在对Boltzmann机器执行对比发散时,出现以下错误。我正在使用最新版本的pytorch

时间:2018-07-07 08:59:26

标签: python python-3.x machine-learning deep-learning unsupervised-learning

class RBM():
    def __init__(self, nv, nh):
        self.W = torch.randn(nh, nv)
        self.a = torch.randn(1, nh)
        self.b = torch.randn(1, nv)
    def sample_h(self, x):
        wx = torch.mm(x, self.W.t())
        activation = wx + self.a.expand_as(wx)
        p_h_given_v = torch.sigmoid(activation)
        return p_h_given_v, torch.bernoulli(p_h_given_v)
    def sample_v(self, y):
        wy = torch.mm(y, self.W)
        activation = wy + self.b.expand_as(wy)
        p_v_given_h = torch.sigmoid(activation)
        return p_v_given_h, torch.bernoulli(p_v_given_h)
    def train(self, v0, vk, ph0, phk):
        self.W += torch.mm(v0.t(), ph0) - torch.mm(vk.t(), phk)
        self.b += torch.sum((v0 - vk), 0)
        self.a += torch.sum((ph0 - phk), 0)

错误:

火车上的(self,v0,vk,ph0,phk)

     19         return p_v_given_h, torch.bernoulli(p_v_given_h)
     20     def train(self, v0, vk, ph0, phk):
---> 21         self.W += torch.mm(v0.t(), ph0) - torch.mm(vk.t(), phk)
     22         self.b += torch.sum((v0 - vk), 0)
     23         self.a += torch.sum((ph0 - phk), 0)
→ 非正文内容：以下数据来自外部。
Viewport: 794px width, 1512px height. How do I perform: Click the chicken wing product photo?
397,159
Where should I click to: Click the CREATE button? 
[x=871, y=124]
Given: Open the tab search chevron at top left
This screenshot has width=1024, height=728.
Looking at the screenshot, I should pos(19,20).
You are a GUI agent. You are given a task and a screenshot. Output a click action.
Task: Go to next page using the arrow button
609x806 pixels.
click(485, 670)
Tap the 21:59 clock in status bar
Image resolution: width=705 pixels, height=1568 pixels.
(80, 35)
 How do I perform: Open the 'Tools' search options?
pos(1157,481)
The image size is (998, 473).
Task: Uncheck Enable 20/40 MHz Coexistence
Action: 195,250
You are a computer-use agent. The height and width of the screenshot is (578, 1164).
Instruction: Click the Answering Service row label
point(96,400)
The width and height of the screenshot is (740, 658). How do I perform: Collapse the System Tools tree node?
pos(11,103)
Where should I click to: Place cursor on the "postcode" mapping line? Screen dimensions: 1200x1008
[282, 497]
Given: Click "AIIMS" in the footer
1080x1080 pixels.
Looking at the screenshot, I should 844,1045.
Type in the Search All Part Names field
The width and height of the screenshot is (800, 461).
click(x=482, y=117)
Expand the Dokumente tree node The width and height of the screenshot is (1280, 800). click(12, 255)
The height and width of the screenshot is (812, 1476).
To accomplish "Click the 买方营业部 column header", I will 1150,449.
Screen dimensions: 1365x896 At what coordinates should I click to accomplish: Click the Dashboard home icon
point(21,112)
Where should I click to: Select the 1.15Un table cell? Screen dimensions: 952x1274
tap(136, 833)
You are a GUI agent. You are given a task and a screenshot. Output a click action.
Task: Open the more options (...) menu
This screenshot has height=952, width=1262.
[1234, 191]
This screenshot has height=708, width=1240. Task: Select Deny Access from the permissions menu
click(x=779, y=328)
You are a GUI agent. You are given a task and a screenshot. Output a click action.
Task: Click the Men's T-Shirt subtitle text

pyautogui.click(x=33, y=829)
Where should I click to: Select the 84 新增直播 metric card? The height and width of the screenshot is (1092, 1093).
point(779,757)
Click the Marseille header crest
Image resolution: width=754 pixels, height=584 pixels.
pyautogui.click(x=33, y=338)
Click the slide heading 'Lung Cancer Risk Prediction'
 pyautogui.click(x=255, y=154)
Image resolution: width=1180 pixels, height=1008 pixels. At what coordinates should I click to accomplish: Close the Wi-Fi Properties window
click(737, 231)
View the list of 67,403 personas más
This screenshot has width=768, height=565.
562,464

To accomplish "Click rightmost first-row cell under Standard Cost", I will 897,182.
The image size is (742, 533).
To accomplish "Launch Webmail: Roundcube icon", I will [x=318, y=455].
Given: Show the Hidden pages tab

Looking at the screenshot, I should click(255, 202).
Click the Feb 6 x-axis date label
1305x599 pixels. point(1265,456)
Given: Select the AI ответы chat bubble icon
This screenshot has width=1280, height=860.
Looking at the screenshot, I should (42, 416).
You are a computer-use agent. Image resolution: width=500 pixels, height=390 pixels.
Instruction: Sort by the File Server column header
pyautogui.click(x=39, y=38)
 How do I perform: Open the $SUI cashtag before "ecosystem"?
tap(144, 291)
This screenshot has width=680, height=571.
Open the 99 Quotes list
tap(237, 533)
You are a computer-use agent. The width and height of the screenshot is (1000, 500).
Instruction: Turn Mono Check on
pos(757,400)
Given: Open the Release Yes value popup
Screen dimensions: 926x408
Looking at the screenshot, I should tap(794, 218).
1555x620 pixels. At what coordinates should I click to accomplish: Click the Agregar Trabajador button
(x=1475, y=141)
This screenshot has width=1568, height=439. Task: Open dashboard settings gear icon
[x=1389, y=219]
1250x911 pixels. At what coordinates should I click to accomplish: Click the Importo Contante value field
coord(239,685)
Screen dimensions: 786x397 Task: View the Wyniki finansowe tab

RuntimeError:张量(1682)的扩展大小必须与非单维度1上的现有大小(100)相匹配

4 个答案:

答案 0 :(得分:2)

print(rbm.W.size())将向您显示torch.Size([100,1682])

print((torch.mm(v0.t(), ph0)-torch.mm(vk.t(), phk)).size())将向您显示torch.Size([1682,100])

所以看起来应该像这样:

self.W += (torch.mm(v0.t(), ph0) - torch.mm(vk.t(), phk)).t()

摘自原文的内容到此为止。